*To do*:
1 – According to the dance review, how many people finally walk onto the stage?
2 – Does the dance review support each of these statements? Answer yes or no for each, and quote the deciding words. (a) The show premiered in 2001. (b) The program lists the performers as dancers. (c) When the stage first starts to brighten, someone is already standing on it.
3 – From the dance review, write out everything from "Suddenly, a big" down to "the New Puritanism.)".

*Supplied passage*:
Jérôme Bel: The Show Must Go On / Dance Theater Workshop, NYC / March 24-26, 2005
The advance word on Jérôme Bel (French-born and -trained, well traveled globally), made him out to be a bad boy—a renegade, an iconoclast, a threat to Things as They Are. Sort of a latter-day incarnation of early postmodernists like Yvonne Rainer of the celebrated refusal that began “No to spectacle no to virtuosity, no to transformations and magic and make-believe.” Or of Merce Cunningham, whose tactics were truly radical, truly assaultive. Turns out, as we discovered at the post-performance Q & A and reception for The Show Must Go On, M. Bel’s a sweet leprechaun of a guy. And the show he puts on is tame, rather old hat (undertrained, casually costumed performers, mining awkwardness for all it’s worth, have been engaging audiences in staring contests for decades now), and intermittently charming. God only knows what’s been riling spectators since its premiere in 2001. Well, just in case you were curious but couldn’t get in—it was a hot ticket—I’ve blogged it. Here you are.
They make the house dark and we, the prospective audience, get cooperatively quiet. The way it’s s’posed to be. And then we sit listening to a recorded pop song without anything to look at. For quite a long time. The song—Tonight, tonight—favors kitsch sentiments.
Then more darkness. And silence. And then another pop song. Still nothing to look at. With nothing else to do, we recall who and where we were when that music, those lyrics were always in the air.
Very, very slowly, the stage space brightens a little. There’s no one in it.
The stage is quite bright now. Still no one there. A third song starts. I guess the idea is that if you look at nothing for a very long time, you’ll be fascinated by anything that finally shows up. There’s some truth in this, but you’re less likely to perceive wonders in vacancy when you know some director type is using the sensory-deprivation strategy as a gimmick.
Finally, eighteen people in relaxed, occasionally rakish, street clothes saunter on, string themselves out in a ragged horizontal line and . . . just stand there. Doing nothing more than looking around. Mostly at us.
As they let their gaze shift, their heads travel a little, not much. Or they shift their weight, just a little. We examine them back.
Few of them are handsome in any conventional sense. Even fewer are securely at home in their bodies. The program labels them actors, not dancers, but they look more like a bunch of pedestrians for whom performing is far from second nature.
Suddenly, a big event: a few moments of club dancing. Some of the actors turn out to be spectacular movers after all, fluent and pulsing with rhythm. Others are so-so. A few are pathetic.
Then it’s back to 98% stasis. And staring.
I like to move it, move it. One guy moves the curtain behind them. Others jiggle the looser parts of their flesh—beer belly, slack thigh, luscious breast—as if they were Jell-O. A petite woman animates her splendid mop of curly hair. One man works on his privates, his hand decently under his trousers. (This must be a substitute for a more in-your-face act reported from abroad. Welcome, dear polyglot troupe, to the land of the New Puritanism.)
A woman deaccessions layers of her clothing at top speed, stripping down to a plainspoken black bra and bikini, then, keeping up the pace, gets dressed again, then undressed, then . . .

*Dataset entries*:
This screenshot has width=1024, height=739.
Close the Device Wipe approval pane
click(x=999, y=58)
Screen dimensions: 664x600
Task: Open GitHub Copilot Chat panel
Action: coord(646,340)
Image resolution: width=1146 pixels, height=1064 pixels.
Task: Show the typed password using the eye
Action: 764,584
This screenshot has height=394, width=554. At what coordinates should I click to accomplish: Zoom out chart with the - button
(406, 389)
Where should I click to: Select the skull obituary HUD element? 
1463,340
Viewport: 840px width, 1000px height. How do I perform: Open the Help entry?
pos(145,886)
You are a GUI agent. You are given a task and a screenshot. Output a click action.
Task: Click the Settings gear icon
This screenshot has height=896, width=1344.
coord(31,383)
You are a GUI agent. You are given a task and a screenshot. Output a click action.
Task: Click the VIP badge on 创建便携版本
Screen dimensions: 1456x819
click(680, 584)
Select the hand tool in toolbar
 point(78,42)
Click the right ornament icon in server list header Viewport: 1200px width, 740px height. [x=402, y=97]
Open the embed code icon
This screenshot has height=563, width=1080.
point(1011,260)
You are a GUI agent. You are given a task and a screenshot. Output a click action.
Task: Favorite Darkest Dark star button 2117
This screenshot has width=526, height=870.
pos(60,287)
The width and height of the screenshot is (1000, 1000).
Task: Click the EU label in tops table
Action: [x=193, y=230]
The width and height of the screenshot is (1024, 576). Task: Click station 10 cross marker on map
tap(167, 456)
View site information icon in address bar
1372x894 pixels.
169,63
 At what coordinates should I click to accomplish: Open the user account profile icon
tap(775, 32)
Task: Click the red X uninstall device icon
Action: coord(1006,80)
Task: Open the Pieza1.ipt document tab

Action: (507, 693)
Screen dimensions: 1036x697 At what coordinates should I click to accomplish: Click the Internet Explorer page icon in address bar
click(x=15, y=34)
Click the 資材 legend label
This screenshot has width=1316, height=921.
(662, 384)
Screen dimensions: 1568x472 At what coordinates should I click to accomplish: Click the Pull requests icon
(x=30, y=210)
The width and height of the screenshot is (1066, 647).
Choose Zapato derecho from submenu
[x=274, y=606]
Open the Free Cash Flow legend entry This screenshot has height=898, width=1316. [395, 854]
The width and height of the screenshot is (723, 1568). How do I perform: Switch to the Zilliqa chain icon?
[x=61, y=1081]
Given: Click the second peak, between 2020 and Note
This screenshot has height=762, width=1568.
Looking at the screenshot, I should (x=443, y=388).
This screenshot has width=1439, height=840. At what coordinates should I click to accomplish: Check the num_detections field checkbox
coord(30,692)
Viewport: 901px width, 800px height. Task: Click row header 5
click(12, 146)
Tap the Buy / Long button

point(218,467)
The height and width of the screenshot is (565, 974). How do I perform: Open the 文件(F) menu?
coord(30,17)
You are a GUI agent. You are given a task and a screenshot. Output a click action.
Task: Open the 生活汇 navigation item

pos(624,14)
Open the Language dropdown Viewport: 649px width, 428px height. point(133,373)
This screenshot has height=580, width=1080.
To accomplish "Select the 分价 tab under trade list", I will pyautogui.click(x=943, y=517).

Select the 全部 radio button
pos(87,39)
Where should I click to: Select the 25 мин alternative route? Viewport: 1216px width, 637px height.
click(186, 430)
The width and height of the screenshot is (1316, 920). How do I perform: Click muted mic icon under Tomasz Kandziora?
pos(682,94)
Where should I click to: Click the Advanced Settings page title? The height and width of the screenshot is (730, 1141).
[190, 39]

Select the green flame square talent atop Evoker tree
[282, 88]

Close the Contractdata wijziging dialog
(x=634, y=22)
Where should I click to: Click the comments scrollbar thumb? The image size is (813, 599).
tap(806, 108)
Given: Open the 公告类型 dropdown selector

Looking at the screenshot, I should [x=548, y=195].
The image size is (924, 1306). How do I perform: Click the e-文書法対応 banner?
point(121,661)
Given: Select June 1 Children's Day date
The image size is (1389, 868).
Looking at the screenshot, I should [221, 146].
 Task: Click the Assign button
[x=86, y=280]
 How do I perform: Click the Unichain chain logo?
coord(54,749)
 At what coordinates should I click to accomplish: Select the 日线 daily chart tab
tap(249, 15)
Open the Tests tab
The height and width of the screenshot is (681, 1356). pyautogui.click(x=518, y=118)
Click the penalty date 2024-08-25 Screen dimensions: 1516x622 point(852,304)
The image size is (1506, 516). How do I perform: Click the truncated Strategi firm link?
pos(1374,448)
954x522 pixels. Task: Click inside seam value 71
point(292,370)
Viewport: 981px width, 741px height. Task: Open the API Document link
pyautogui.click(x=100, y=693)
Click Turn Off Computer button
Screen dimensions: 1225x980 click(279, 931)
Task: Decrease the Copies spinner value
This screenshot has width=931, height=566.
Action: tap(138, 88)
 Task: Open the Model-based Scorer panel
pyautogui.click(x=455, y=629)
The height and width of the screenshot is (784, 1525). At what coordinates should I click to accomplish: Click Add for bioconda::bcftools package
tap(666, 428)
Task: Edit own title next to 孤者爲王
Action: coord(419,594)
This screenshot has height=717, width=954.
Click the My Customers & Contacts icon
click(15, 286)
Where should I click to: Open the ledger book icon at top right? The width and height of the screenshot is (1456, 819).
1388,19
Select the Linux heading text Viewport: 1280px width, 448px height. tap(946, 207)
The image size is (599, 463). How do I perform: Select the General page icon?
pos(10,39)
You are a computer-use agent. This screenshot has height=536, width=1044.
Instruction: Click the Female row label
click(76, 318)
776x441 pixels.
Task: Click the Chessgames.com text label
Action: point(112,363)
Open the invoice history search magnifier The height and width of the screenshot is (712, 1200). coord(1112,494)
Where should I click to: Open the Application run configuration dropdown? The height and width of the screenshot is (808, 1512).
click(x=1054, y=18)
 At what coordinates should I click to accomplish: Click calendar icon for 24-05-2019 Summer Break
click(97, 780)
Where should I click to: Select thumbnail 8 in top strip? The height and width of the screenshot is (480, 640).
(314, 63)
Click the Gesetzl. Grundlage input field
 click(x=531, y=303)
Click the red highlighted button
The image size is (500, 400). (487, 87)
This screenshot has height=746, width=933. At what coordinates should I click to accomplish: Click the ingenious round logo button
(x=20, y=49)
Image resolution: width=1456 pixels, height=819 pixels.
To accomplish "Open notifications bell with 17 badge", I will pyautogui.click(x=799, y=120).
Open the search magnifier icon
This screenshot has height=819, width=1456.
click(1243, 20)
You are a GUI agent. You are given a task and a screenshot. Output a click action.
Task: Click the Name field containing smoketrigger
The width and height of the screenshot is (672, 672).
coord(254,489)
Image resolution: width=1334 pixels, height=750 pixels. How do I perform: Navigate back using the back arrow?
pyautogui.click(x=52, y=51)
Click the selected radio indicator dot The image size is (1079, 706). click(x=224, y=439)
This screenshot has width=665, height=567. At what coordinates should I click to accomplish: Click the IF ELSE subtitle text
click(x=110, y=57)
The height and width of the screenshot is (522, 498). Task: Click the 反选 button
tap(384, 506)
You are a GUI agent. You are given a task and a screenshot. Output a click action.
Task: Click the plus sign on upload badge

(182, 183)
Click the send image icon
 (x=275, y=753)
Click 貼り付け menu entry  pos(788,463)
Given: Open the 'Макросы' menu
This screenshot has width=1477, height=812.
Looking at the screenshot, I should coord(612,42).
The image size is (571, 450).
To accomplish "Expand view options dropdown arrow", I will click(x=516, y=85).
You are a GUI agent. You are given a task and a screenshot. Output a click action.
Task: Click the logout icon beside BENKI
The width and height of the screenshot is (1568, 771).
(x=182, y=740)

*Results of the tasks*:
1 – Eighteen people.

2 –
(a) Yes: "since its premiere in 2001."
(b) No: "The program labels them actors, not dancers."
(c) No: "There’s no one in it."

3 –
Suddenly, a big event: a few moments of club dancing. Some of the actors turn out to be spectacular movers after all, fluent and pulsing with rhythm. Others are so-so. A few are pathetic.
Then it’s back to 98% stasis. And staring.
I like to move it, move it. One guy moves the curtain behind them. Others jiggle the looser parts of their flesh—beer belly, slack thigh, luscious breast—as if they were Jell-O. A petite woman animates her splendid mop of curly hair. One man works on his privates, his hand decently under his trousers. (This must be a substitute for a more in-your-face act reported from abroad. Welcome, dear polyglot troupe, to the land of the New Puritanism.)